━━━━━ Dataset ━━━━━

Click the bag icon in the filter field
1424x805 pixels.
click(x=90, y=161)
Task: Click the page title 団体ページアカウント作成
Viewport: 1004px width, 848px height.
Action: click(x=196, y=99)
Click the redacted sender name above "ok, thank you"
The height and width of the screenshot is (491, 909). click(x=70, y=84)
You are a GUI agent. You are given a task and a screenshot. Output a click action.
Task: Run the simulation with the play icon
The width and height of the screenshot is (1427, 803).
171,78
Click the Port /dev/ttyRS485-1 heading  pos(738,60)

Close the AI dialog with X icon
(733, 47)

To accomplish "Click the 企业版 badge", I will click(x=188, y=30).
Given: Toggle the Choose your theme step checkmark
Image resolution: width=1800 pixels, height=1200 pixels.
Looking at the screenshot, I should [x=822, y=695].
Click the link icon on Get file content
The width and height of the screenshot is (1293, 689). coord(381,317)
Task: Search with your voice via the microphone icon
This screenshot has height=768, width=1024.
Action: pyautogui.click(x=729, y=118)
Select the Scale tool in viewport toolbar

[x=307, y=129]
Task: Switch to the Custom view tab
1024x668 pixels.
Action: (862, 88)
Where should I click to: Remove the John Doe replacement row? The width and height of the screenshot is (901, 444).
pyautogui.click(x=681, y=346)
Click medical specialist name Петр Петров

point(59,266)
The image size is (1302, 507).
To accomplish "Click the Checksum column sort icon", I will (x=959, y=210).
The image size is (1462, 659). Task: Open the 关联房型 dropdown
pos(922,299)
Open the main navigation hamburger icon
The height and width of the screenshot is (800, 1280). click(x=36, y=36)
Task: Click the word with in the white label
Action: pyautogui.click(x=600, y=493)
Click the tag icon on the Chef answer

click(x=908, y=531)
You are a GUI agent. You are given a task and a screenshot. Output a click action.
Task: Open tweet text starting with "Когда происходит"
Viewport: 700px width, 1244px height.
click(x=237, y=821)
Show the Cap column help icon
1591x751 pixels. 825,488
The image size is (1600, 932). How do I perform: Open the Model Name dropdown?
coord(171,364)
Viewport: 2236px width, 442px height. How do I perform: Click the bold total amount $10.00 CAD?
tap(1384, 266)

━━━━━

*Exercise brief*.
Repeat exactly, and only, the lines from the one containing "The image size is (1302, 507)." through the last line above.

*Result*.
The image size is (1302, 507).
To accomplish "Click the Checksum column sort icon", I will (x=959, y=210).
The image size is (1462, 659). Task: Open the 关联房型 dropdown
pos(922,299)
Open the main navigation hamburger icon
The height and width of the screenshot is (800, 1280). click(x=36, y=36)
Task: Click the word with in the white label
Action: pyautogui.click(x=600, y=493)
Click the tag icon on the Chef answer

click(x=908, y=531)
You are a GUI agent. You are given a task and a screenshot. Output a click action.
Task: Open tweet text starting with "Когда происходит"
Viewport: 700px width, 1244px height.
click(x=237, y=821)
Show the Cap column help icon
1591x751 pixels. 825,488
The image size is (1600, 932). How do I perform: Open the Model Name dropdown?
coord(171,364)
Viewport: 2236px width, 442px height. How do I perform: Click the bold total amount $10.00 CAD?
tap(1384, 266)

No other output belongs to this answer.